Monday, February 27, 2017

Generational Navigation of Identity

           Throughout the week, we continually confronted the concepts of fragmentation and continuity among the O’odham.  These concepts were usually discussed in terms of generational gaps or developing loss or maintenance of direct cultural ties.  A particularly significant source of fragmentation is language, as I addressed in an earlier blog post, but other areas that could contribute include location of birth and current residence (which tie into language), occupation, family, urban and suburban development, technological advancement.  The list goes on and on, as with any group of people, as we exist simultaneously within communities and as individuals.  We navigate this balance in our ambitions throughout life.  With ever-increasing opportunity, those ambitions can become far greater, thus enabling greater possibilities for distance.  The relationship between individuality and community constantly changes, and the navigation of such a relationship and its changes exists both individually and communally. 
            Most of the speakers this week touched on this navigation in some sense, whether historically or in the context of the present situation.  What it means to be O’odham and what it means to be a member of the O’odham community comes to be defined and redefined individually and generationally.  Any changes in this identity on an individual or group level can be particularly terrifying for others within the identity, as they may feel that their particular community is collapsing around them if suddenly it does not mirror the same practices and beliefs.  These fears and worries become apparent when community members encourage the repetition of the same patterns of life, the replication of old customs, behaviors, and beliefs, in order to maintain the life of the community among present and future generations.  This tension between change and replication has existed universally throughout time as a critical element of culture.  It is a matter of not just culture in the static but culture in fluid practice as well. 

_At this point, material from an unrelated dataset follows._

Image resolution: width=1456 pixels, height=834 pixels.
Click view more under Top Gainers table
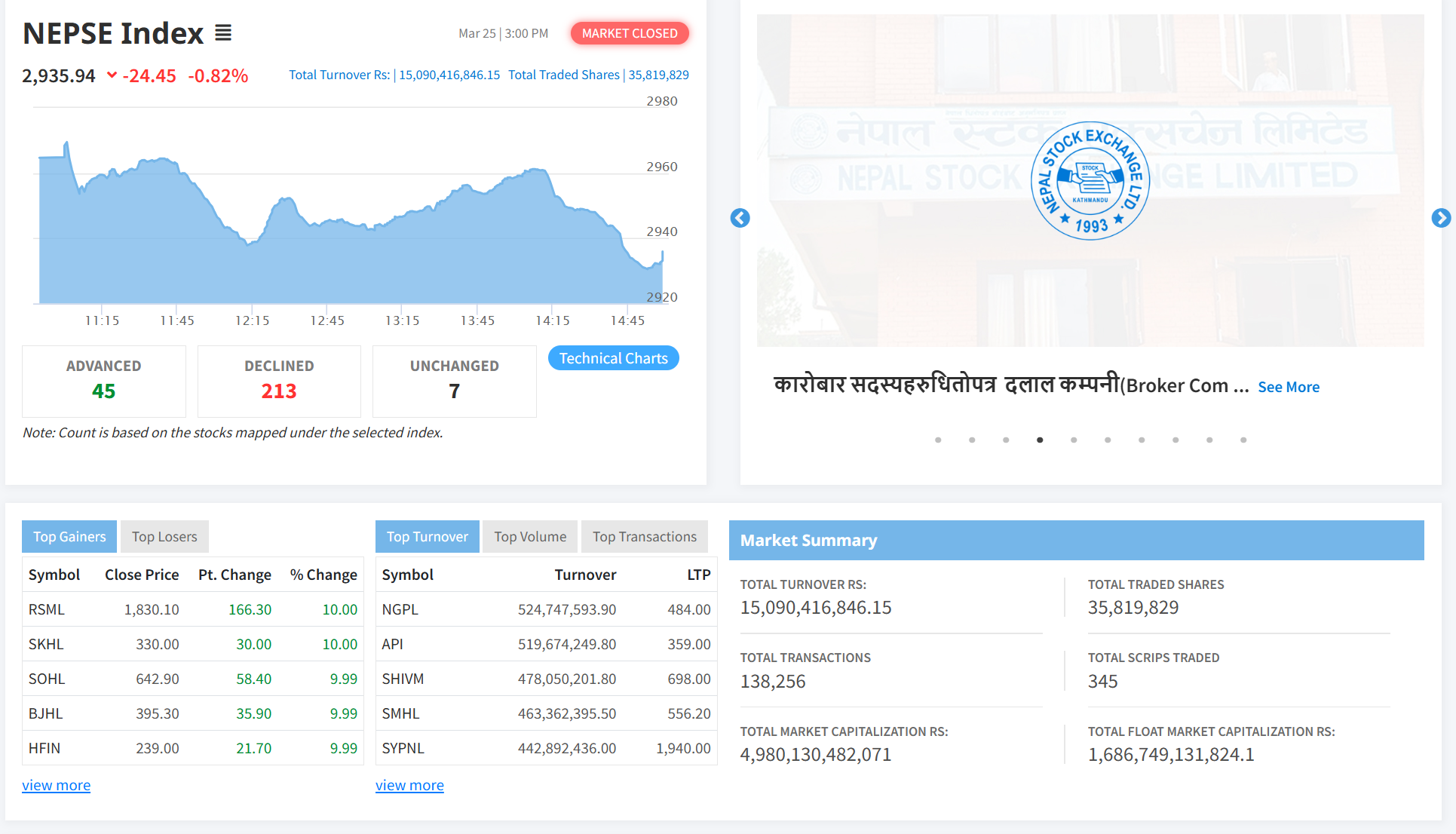pos(56,785)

            Nevertheless, even though this type of navigation is inherent to the communal human experience, it does not make it any easier.  The O’odham have passed through periods that tested their own definition of their identity, through the separation in beliefs regarding the homes of creator I’itoi or through the imperialist influence of the Spanish conquistadors or of Father Kino.  These influences had impacts on the O’odham identity in multifaceted ways, both enforcing and solidifying their beliefs and practices and introducing new elements.  Current influences should theoretically have similar impacts; however, it is important to note that identity definition and redefinition are not merely passive acts.  The actions by the O’odham individuals that we met with this week, in which they actively pass down and reactivate cultural elements such as language, customs, practices, and beliefs, represent aspects of natural and continued identity definition and redefinition in the navigation of the balances between individual and community, tradition and change, fragmentation and continuity.